» **QUESTIONS ON THE MATERIAL**:
- 1) According to the text about the Museum of Georgia, in what year was the museum named after Simon Janashia?
- 2) Rewrite the part of the text about the Museum of Georgia starting with "The museum houses" and going on through "of Urartian inscriptions.", switching "Bronze Age" to "Stone Age".

The Simon Janashia Museum of Georgia (სიმონ ჯანაშიას სახელობის საქართველოს მუზეუმი), formerly known as the State Museum of History of Georgia, is one of the main history museums in Tbilisi, Georgia, which displays the country's principal archaeological findings.

The museum evolved from the museum of the Caucasian Department of the Russian Imperial Geographic Society, founded on May 10, 1852, and converted into the Caucasian Museum on the initiative of the German explorer Gustav Radde in 1865. After Georgia regained independence from Russia (1918), the museum was renamed into the Museum of Georgia in 1919. Noe Kipiani was the first director of the museum. A bulk of its collection was evacuated by the Government of Georgia to Europe following the Bolshevik takeover of the country in 1921, and was returned to Soviet Georgia through the efforts of the Georgian émigré scholar Ekvtime Takaishvili in 1945. In 1947, the museum was named after the late Georgian historian Simon Janashia. The museum suffered significantly during the years of post-Soviet turmoil in Georgia early in the 1990s: It was first damaged in fighting during the military coup in 1991–2, followed by the destruction of part of its collection by fire. In 2004, the Janashia Museum was integrated with other leading Georgian museums under a joint management system of the Georgian National Museum.

The museum occupies chronologically and stylistically diverse buildings in downtown Tbilisi, with the main exhibition located in Rustaveli Avenue. This latter edifice was designed utilizing elements of medieval Georgian décor by the architect Nikolay Severov in 1910 in the place of an older building authored by A. Zaltsman.

The museum houses hundreds of thousands of Georgian and Caucasian archaeological and ethnographical artifacts. A permanent exhibition chronologically follows the development of Georgia's material culture from the Bronze Age to the early 20th century. Some of the museum's most valuable exhibits include the Homo Ergaster fossils discovered at Dmanisi; the Akhalgori hoard of the 5th century BC which contains unique examples of jewelry, blending Achaemenid and local inspirations; a collection of approximately 80,000 coins, chiefly of Georgian minting; medieval icons and goldsmith pieces brought here from various archeological sites in Georgia; Shukhuti's mosaic, a bath mosaic from the village of Shukhuti that dates from the 4th-5th century; and a lapidary which includes one of the world's richest collection of Urartian inscriptions.

» **EXTRACTED ENTRIES**:
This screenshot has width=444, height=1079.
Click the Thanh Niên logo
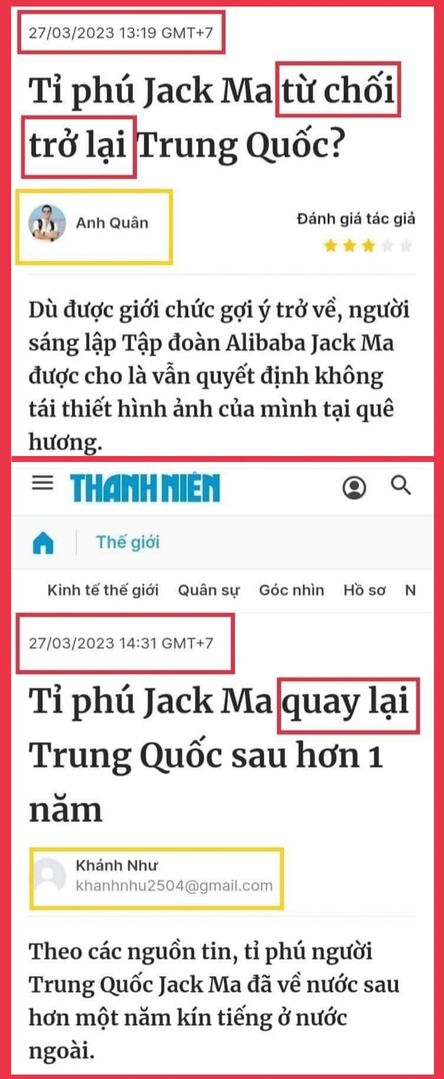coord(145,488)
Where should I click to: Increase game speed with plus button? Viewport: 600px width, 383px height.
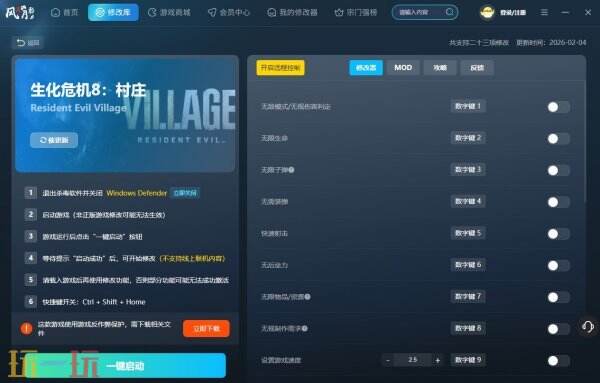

---

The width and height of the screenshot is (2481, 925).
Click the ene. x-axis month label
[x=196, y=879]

» **EXPECTED RESULTS**:
- 1) 1947

- 2)
The museum houses hundreds of thousands of Georgian and Caucasian archaeological and ethnographical artifacts. A permanent exhibition chronologically follows the development of Georgia's material culture from the Stone Age to the early 20th century. Some of the museum's most valuable exhibits include the Homo Ergaster fossils discovered at Dmanisi; the Akhalgori hoard of the 5th century BC which contains unique examples of jewelry, blending Achaemenid and local inspirations; a collection of approximately 80,000 coins, chiefly of Georgian minting; medieval icons and goldsmith pieces brought here from various archeological sites in Georgia; Shukhuti's mosaic, a bath mosaic from the village of Shukhuti that dates from the 4th-5th century; and a lapidary which includes one of the world's richest collection of Urartian inscriptions.